### What is expected
In the comment on patent obviousness, which judges are named as feeling that a prima facie obviousness determination should not be set in stone?

Otherside, Thank you this was a very instructive read..interesting how we see for the defendants (generics Sun and Caraco pharma) Charles B Klein (suprise, surpise). I agree:
It is truly "error to find a claim obvious before . . . consider[ing] the objective considerations,” or to shift the burden of persuasion to the patentee at any point during its obviousness analysis."
Lets hope the CAFC sees this again with Amrn's Appeal case. Clearly the CAFC including Judges Prost Newman Dyk felt that just because a determination of prima facie obviousness is made, doesn't mean you then set that decision in stone and wall it off by negating or ignoring or weighing against each other, the secondary objective criteria. These secondary objective criteria are (1) Objective and (2) Secondary only in sequence of consideration not in importance for final obviousness determination. They are the watchmen, the yeomen that guard againgst hindsight bias. One doesn't just throw away the secondary consideration of wearing a seat belt for road safety, just because one made a prior primary obviousness determination of "low safety risk" based on driving a low traffic road on a sunny day. ...Hindsight bias is a poison and the court must avoid it. The skillfull presentation of marginal trivia (that too of dubious scientific quality) as a cumulative evidence of obviousness to combine in the prior art, was the mess that Du got herself into.
In re Merchant, 575 F.2d 865, 868–69 (CCPA 1978); see KSR, 550 U.S. at 421 (“A factfinder should be aware, of course, of the distortion caused by hindsight bias and must be cautious of arguments reliant upon ex post reasoning.”

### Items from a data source
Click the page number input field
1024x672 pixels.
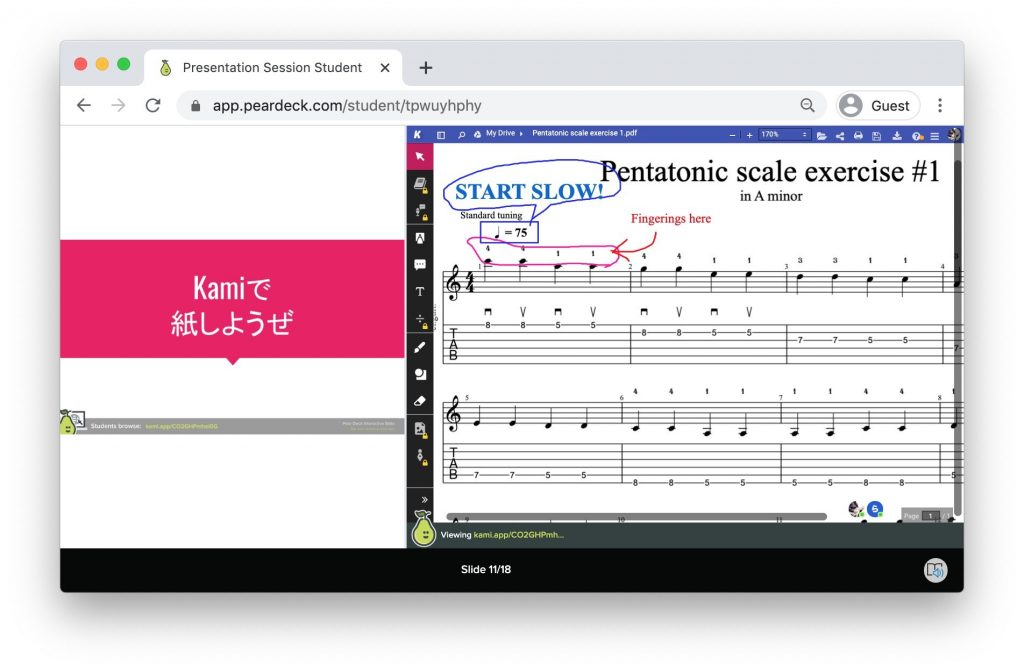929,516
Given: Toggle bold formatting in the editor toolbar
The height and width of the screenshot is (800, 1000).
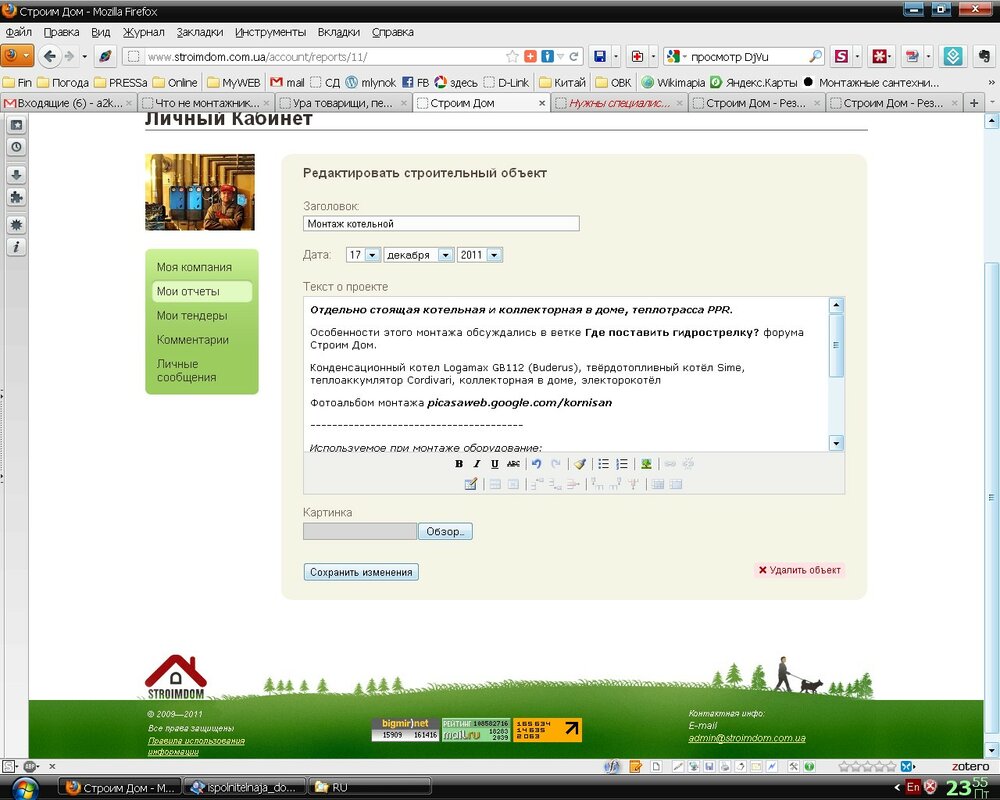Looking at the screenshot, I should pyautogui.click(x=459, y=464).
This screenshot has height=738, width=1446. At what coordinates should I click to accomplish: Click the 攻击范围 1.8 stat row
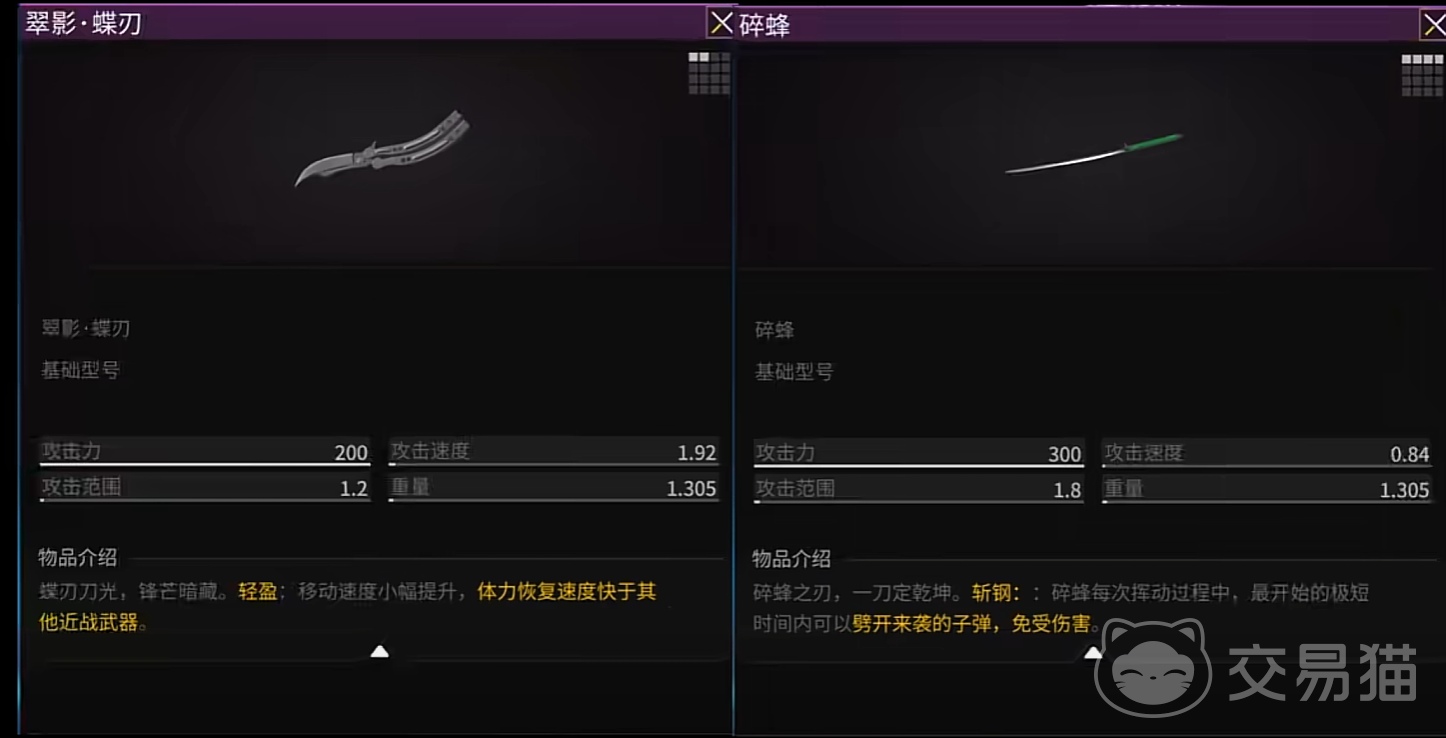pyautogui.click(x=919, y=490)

### Task response
Judges Prost, Newman, and Dyk.